(Work to complete)
1. Under the code of ethics, what could an employee face for failing to report dishonest activity?
2. Write the next part of the Pinnacle Bancshares code of ethics, picking up after its final sentence.

(Provided text)

-.-.-

Corporate Governance
CODE OF ETHICS
Each director, officer and other employee of Pinnacle Bancshares, Inc. and Pinnacle Bank is expected to monitor his or her personal conduct in such a way that it does not bring discredit to the Company or the Bank.
The Company and the Bank will report to the appropriate authority any known or suspected violation of securities law or dishonest or fraudulent act by an officer or other employee while at work. If one employee suspects dishonest acts, this should be reported immediately. Failure to report such activity could subject an employee to fines and/or imprisonment if he or she is deemed an accessory after the fact. Additionally, the employee could be held personally liable for any damages resulting to the Company or the Bank.
No employee may be terminated, demoted, suspended, harassed or otherwise retaliated against by any officer, manager, supervisor, contractor or subcontractor of the Company or the Bank because he or she discloses or assists in the investigation of violations of securities laws, breaches of this Code of Ethics or conduct that the employee reasonably believed constituted violations or breaches of such laws or policy.

-.-.-

(Extracted information)
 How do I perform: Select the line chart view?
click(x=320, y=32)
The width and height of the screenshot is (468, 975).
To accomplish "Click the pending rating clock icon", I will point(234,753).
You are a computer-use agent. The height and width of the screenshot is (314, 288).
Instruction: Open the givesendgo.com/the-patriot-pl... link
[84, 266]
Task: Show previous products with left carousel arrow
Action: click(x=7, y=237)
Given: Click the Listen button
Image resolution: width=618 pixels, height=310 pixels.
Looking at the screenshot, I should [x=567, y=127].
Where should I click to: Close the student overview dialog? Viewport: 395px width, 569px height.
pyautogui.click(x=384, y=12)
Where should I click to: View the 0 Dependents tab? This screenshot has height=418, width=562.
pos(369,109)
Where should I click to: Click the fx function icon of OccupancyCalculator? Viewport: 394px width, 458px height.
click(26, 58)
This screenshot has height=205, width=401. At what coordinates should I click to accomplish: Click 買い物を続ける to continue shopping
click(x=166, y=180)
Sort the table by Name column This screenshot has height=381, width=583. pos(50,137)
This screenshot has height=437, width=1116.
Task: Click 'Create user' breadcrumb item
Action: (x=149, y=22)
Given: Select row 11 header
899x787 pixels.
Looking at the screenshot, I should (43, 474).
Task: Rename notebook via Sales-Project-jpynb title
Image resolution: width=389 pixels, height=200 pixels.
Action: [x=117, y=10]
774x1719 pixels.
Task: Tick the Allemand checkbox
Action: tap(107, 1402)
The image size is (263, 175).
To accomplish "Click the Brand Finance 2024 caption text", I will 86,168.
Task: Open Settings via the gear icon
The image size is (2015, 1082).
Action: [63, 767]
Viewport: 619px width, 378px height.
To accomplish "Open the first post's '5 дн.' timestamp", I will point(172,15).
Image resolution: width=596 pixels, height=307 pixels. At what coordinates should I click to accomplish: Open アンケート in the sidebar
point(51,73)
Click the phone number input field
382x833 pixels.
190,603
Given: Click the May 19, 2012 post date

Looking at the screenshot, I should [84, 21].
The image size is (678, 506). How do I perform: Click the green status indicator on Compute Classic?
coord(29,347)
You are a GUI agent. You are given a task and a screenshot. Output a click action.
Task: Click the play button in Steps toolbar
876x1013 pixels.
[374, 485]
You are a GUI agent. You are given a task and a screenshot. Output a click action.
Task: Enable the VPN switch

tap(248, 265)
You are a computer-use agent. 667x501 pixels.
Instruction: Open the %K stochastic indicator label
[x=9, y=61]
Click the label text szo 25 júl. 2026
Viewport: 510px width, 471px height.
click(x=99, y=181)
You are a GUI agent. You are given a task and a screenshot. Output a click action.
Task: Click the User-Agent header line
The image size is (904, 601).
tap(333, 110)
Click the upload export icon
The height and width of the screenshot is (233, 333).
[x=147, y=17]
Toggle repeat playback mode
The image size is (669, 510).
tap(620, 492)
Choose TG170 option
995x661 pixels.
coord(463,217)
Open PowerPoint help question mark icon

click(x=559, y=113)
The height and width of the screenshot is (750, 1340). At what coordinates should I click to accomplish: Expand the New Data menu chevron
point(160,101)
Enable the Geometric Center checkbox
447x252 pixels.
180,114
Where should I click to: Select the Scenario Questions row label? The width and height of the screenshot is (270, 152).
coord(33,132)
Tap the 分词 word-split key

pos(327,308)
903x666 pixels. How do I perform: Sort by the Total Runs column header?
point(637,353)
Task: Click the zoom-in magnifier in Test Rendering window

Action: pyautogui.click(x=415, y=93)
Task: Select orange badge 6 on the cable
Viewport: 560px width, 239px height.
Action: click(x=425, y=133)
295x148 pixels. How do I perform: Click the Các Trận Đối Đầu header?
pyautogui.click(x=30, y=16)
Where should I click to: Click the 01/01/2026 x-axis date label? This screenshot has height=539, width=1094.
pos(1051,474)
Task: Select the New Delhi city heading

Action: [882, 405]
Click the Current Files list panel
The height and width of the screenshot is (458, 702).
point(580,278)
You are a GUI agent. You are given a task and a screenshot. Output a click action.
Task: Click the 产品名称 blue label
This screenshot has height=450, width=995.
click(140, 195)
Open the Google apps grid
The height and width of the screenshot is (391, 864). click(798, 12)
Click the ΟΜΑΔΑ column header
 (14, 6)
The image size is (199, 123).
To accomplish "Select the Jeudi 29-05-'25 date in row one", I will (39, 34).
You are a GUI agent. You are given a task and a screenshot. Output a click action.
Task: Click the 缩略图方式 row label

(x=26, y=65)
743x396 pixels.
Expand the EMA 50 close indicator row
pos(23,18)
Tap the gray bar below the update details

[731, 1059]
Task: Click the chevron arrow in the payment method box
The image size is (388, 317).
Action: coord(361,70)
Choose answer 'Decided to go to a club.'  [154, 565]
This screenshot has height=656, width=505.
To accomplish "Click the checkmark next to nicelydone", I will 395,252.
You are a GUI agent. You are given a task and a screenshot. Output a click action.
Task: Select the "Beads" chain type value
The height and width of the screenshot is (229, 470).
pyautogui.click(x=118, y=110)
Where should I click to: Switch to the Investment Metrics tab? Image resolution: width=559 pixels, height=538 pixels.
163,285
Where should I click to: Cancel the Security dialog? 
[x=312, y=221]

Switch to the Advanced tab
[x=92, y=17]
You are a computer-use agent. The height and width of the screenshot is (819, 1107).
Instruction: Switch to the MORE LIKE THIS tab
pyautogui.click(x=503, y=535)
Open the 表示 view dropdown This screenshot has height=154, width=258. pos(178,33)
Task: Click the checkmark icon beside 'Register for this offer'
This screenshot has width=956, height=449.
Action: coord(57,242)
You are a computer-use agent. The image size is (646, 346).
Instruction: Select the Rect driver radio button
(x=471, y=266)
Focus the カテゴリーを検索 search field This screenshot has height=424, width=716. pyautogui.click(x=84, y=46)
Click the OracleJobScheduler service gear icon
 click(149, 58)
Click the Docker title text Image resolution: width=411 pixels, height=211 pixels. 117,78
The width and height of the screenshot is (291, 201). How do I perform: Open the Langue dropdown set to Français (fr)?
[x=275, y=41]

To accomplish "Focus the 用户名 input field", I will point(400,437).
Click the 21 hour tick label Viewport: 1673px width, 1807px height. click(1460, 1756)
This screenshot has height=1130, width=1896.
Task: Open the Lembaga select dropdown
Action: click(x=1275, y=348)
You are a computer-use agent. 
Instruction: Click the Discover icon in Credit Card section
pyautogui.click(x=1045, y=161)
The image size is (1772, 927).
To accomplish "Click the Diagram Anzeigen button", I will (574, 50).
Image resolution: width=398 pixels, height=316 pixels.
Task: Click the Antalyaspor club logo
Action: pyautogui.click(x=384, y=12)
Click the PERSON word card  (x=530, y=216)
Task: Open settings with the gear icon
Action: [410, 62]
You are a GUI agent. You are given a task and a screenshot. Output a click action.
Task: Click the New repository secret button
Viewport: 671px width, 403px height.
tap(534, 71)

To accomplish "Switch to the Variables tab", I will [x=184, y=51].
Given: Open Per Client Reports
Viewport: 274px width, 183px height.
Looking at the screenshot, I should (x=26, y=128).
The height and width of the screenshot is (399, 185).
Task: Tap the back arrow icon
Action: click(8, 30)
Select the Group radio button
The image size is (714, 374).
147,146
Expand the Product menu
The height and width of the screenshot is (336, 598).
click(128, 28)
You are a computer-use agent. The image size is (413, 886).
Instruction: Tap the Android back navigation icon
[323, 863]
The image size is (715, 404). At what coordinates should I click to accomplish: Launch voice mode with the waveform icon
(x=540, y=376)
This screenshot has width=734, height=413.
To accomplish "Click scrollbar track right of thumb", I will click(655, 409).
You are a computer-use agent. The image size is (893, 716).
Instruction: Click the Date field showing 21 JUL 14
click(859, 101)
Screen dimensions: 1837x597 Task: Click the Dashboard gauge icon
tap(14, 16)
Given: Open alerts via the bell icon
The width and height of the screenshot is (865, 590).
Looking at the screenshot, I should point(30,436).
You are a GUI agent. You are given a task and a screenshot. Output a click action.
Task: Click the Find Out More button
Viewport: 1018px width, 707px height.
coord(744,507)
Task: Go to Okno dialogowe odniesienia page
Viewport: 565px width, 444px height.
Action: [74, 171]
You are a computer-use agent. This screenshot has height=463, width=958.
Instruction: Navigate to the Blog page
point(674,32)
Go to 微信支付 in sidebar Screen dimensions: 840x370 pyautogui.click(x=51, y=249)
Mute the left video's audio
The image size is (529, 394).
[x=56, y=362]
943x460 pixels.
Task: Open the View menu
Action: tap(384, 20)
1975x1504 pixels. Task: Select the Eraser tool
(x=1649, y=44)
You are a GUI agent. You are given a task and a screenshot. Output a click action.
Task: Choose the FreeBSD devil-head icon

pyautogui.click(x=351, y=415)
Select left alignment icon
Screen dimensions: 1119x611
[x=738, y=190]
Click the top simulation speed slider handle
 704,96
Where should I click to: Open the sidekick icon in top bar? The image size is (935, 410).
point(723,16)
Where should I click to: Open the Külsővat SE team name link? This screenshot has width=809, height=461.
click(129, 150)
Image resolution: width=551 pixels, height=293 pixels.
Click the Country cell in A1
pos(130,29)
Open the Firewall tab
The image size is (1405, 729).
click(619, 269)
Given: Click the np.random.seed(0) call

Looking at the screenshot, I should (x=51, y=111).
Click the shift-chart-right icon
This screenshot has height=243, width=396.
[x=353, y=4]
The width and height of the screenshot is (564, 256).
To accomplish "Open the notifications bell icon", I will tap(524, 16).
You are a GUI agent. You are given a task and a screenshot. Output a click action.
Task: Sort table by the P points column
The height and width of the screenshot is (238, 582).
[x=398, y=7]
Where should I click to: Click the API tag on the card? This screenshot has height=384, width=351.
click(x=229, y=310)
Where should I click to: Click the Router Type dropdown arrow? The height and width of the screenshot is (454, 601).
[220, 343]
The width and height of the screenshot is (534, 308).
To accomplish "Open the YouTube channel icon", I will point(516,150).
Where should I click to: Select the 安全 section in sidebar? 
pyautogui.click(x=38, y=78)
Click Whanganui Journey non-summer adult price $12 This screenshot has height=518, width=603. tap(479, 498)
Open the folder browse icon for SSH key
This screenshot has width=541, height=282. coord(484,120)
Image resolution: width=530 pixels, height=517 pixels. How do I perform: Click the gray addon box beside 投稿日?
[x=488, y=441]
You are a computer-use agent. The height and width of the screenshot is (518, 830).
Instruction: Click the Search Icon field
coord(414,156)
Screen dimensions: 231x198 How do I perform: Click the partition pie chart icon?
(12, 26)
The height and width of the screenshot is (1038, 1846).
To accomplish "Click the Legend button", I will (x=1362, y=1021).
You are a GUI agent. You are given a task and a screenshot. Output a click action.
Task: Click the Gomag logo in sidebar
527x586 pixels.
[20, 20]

-.-.-

(Answers to the exercises)
1. Fines and/or imprisonment if deemed an accessory after the fact, plus personal liability for any resulting damages to the Company or the Bank.

2.
ADMINISTRATION
Each director and employee will review this Code of Ethics. A copy of this Code of Ethics and any updates or revisions will be available for review by all employees. Each director and officer will read this Code of Ethics and will sign an annual certification agreeing to comply with its provisions at all times. Additionally, each officer will annually certify that he or she is aware of no potential or actual conflict of interest or violation of any standards and will identify any potential or actual conflict or violation.
This Code of Ethics does not attempt to set forth all prohibited actions but supplements other policies of the Company and the Bank. Often situations arise that are not clearly addressed. Questions should be directed to the Chief Executive Officer or his designee for review and resolution.
The Board of Directors of the Bank has ultimate responsibility for establishing and maintaining policies in accordance with this Code of Ethics.
BUSINESS RECORDS
Officers and other employees of the Company and the Bank shall endeavor at all times to maintain accurate business records. All transactions must be in accordance with policies of the Company and the Bank. Books, records and accounts must reflect all transactions that are the subject of specific regulatory record-keeping requirements.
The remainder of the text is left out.